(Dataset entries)
· · · · ·

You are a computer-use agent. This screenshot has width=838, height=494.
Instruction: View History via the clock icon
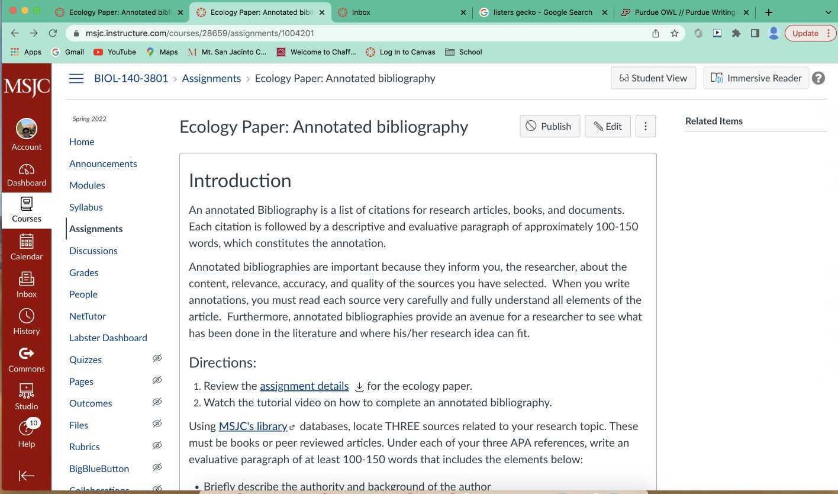(26, 322)
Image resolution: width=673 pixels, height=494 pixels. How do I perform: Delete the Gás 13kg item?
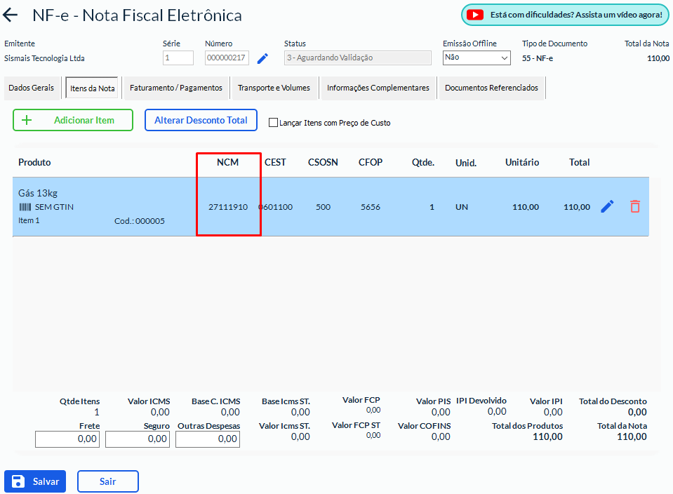[635, 206]
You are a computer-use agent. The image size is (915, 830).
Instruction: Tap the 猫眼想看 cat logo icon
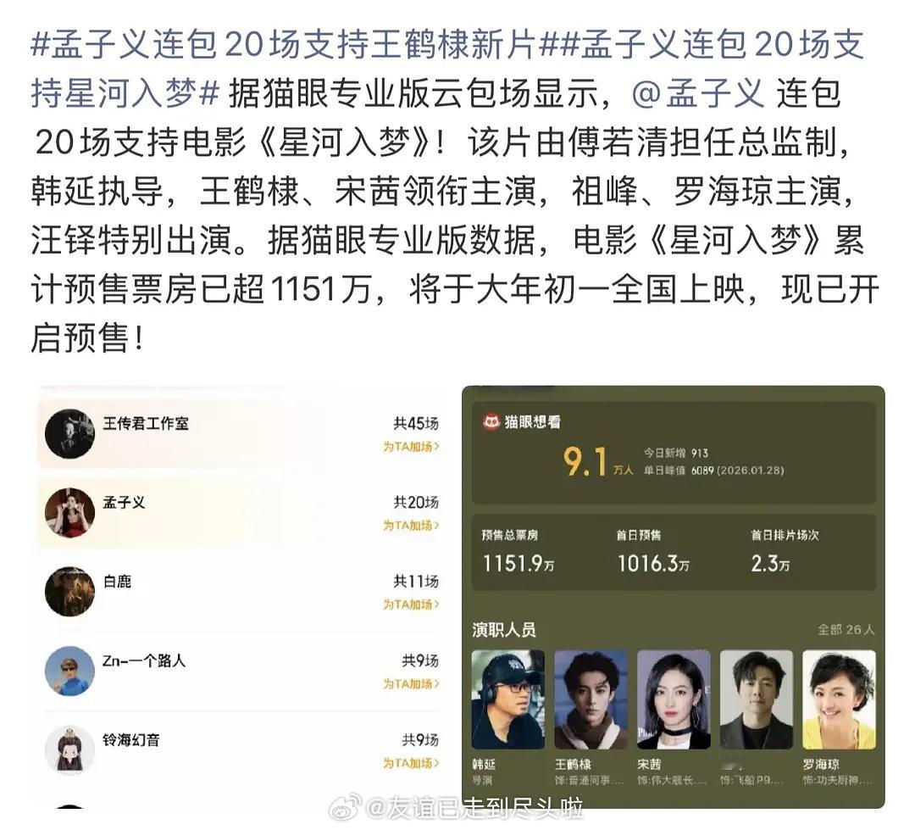pos(491,421)
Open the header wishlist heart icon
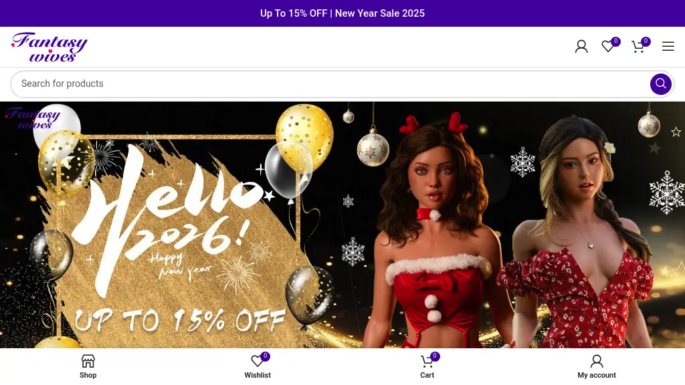 pyautogui.click(x=607, y=46)
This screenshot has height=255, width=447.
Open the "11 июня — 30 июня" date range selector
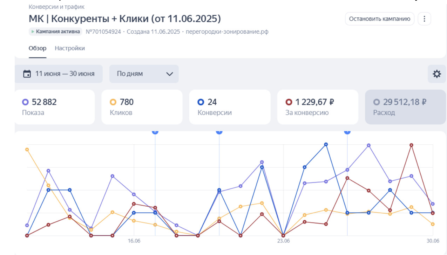click(x=59, y=74)
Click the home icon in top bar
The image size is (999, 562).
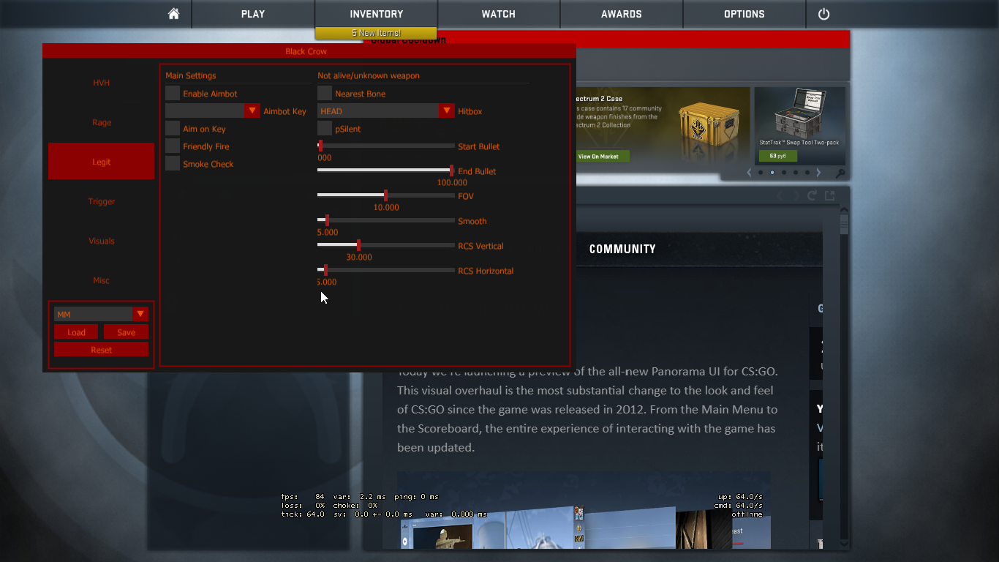coord(173,14)
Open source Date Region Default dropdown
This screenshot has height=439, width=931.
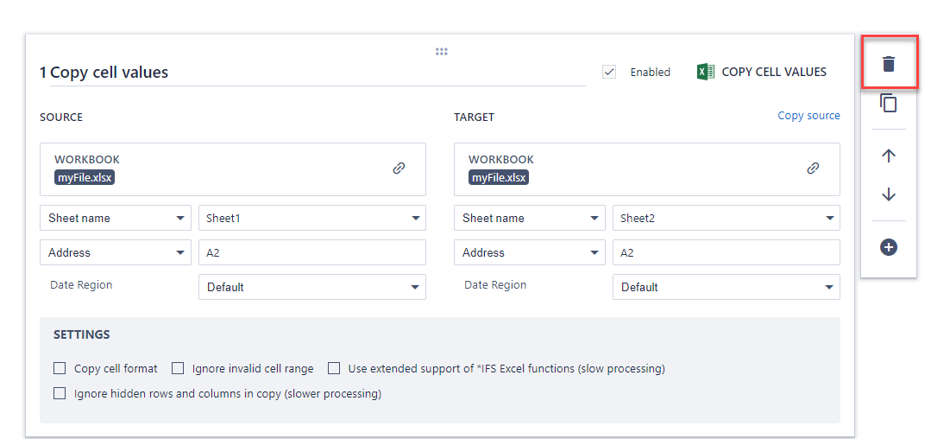coord(311,287)
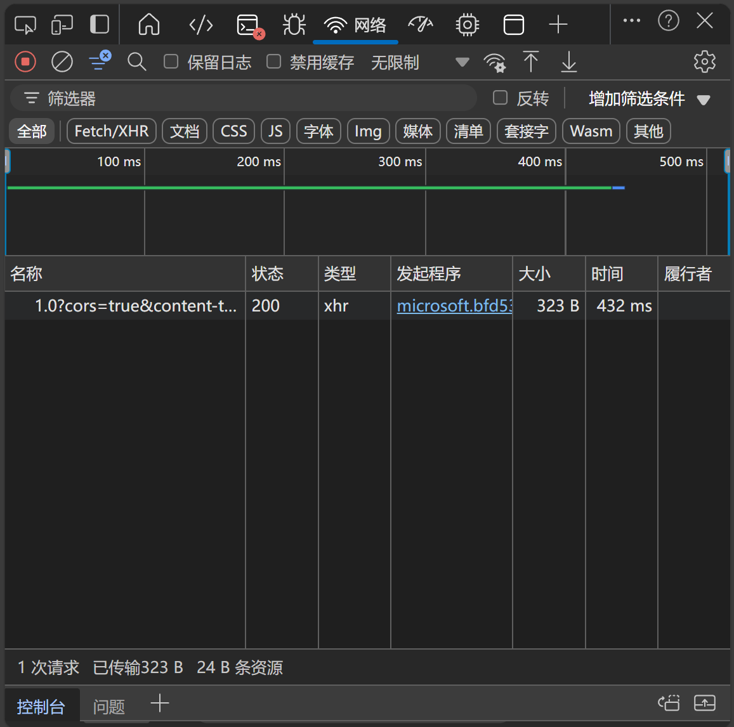Open the 无限制 throttling dropdown
This screenshot has width=734, height=727.
coord(419,62)
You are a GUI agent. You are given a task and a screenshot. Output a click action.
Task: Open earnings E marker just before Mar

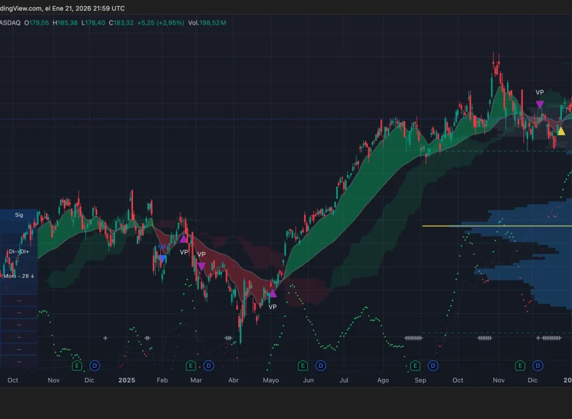[x=190, y=365]
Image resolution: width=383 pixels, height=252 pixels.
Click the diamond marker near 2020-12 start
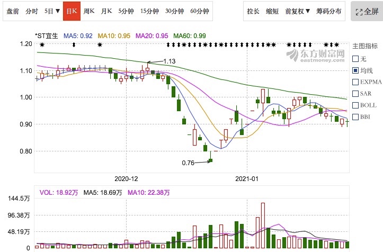coord(74,45)
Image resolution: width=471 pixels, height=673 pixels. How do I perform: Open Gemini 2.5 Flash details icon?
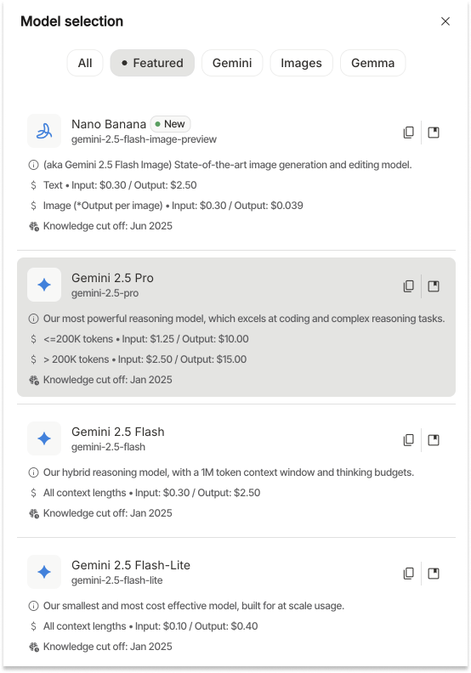coord(434,439)
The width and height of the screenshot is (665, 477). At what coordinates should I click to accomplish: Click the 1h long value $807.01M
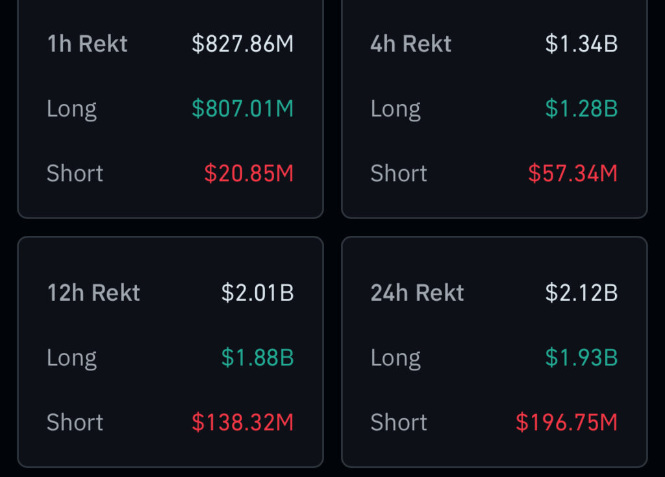[242, 109]
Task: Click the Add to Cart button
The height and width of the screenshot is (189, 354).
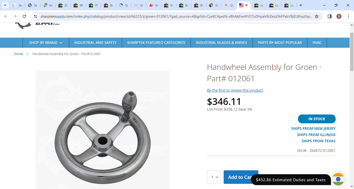Action: coord(241,177)
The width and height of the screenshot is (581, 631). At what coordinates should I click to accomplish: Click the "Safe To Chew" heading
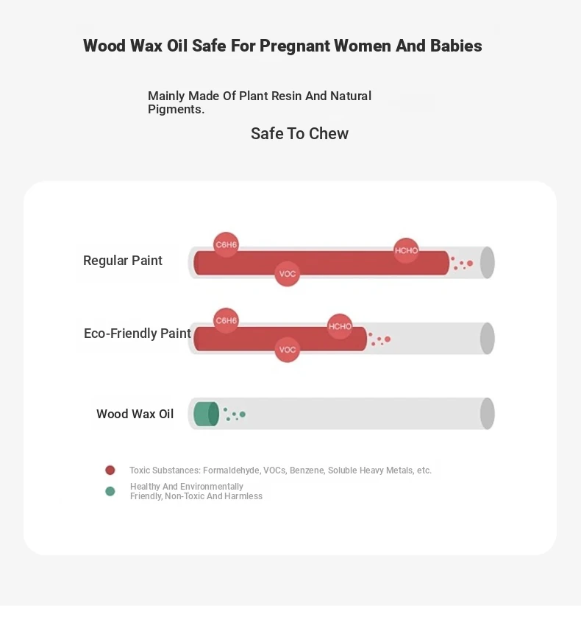(299, 134)
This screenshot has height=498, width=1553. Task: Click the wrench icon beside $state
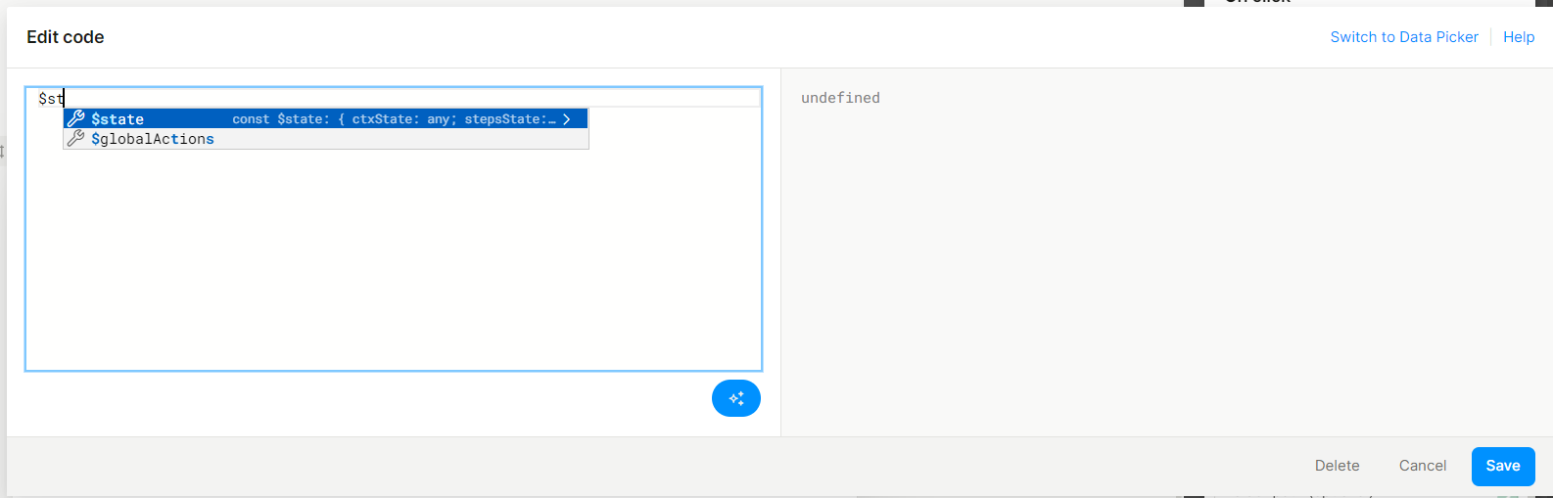(x=76, y=118)
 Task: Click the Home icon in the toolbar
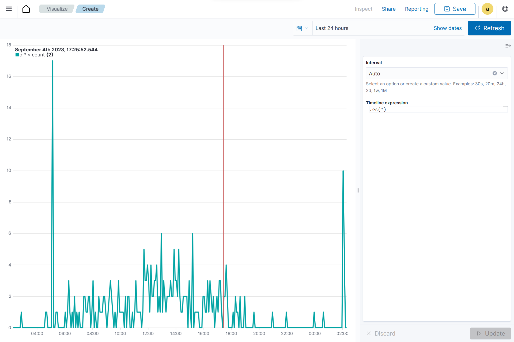click(x=26, y=8)
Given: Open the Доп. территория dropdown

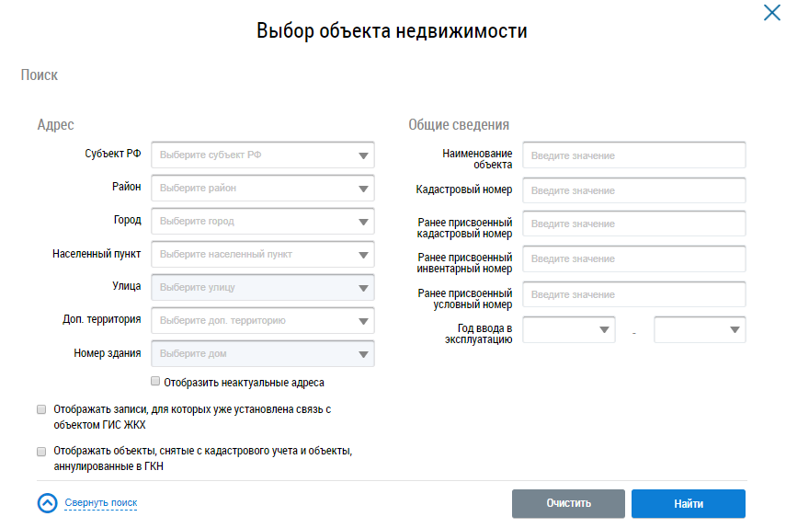Looking at the screenshot, I should coord(262,321).
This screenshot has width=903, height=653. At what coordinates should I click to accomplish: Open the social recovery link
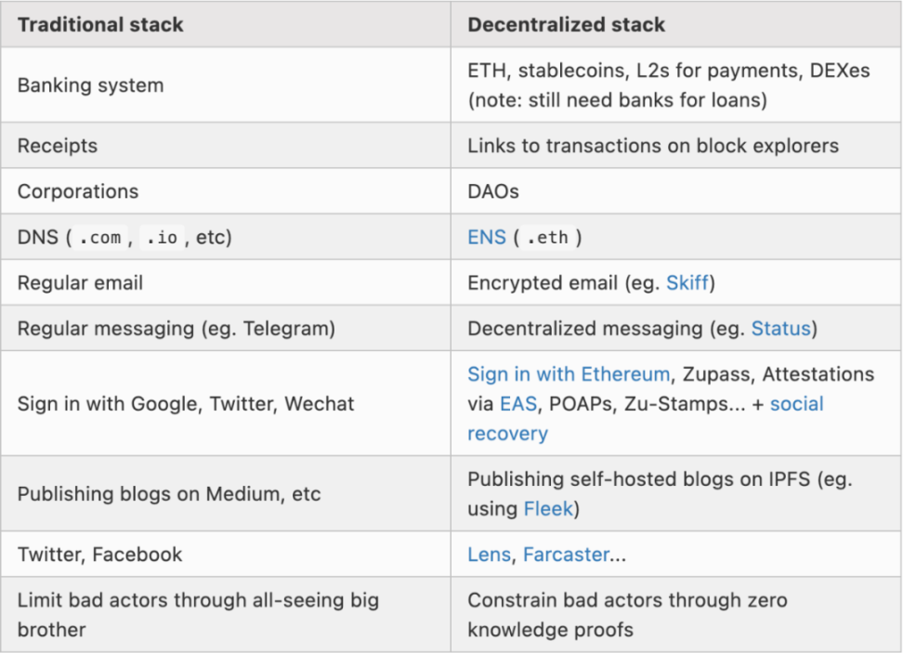796,404
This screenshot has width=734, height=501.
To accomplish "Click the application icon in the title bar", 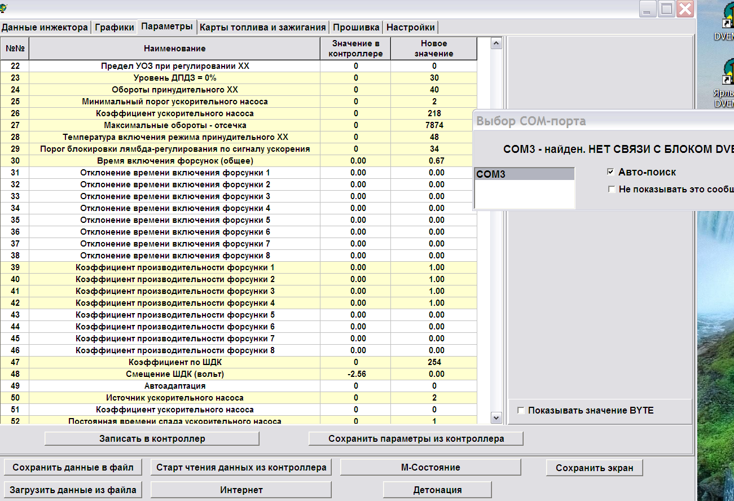I will (x=4, y=8).
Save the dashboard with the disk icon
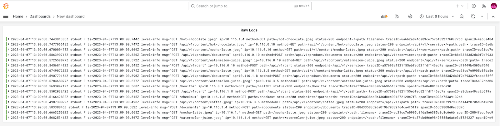This screenshot has width=500, height=126. click(397, 17)
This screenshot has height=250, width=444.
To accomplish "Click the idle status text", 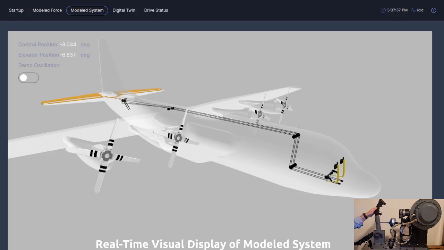I will click(x=420, y=10).
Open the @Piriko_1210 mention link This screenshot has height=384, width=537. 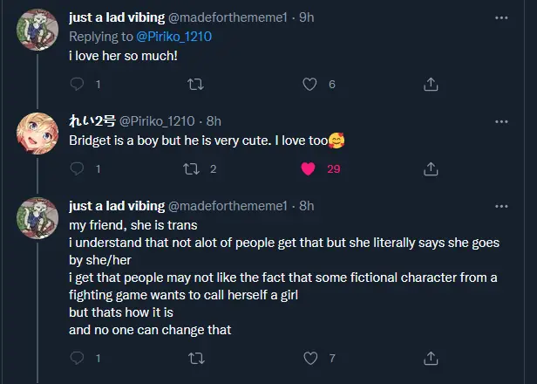tap(173, 37)
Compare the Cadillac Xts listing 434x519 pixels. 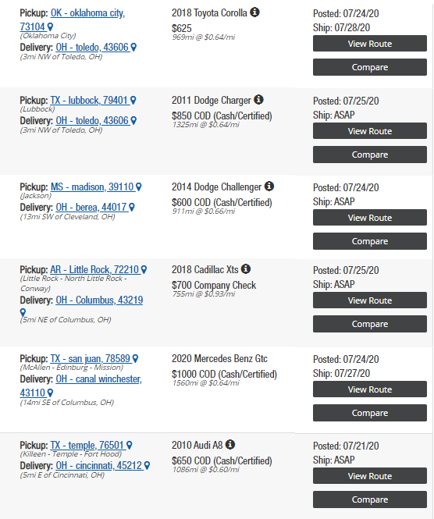point(370,324)
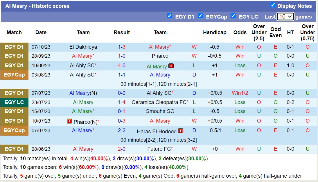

· · · · ·

EXERCISE DETAILS: Please set down exactly the lines from the first line of the data above through the line with "Open source Date Region Default dropdown", both included, leaving out the pictures.

OUTPUT:
You are a computer-use agent. This screenshot has width=838, height=494.
Instruction: View History via the clock icon
(26, 322)
Image resolution: width=673 pixels, height=494 pixels. How do I perform: Delete the Gás 13kg item?
[635, 206]
You are a computer-use agent. The image size is (915, 830).
Instruction: Tap the 猫眼想看 cat logo icon
pos(491,421)
Open the header wishlist heart icon
 pyautogui.click(x=607, y=46)
This screenshot has height=255, width=447.
Open the "11 июня — 30 июня" date range selector
click(x=59, y=74)
Click the home icon in top bar
The image size is (999, 562).
coord(173,14)
Open source Date Region Default dropdown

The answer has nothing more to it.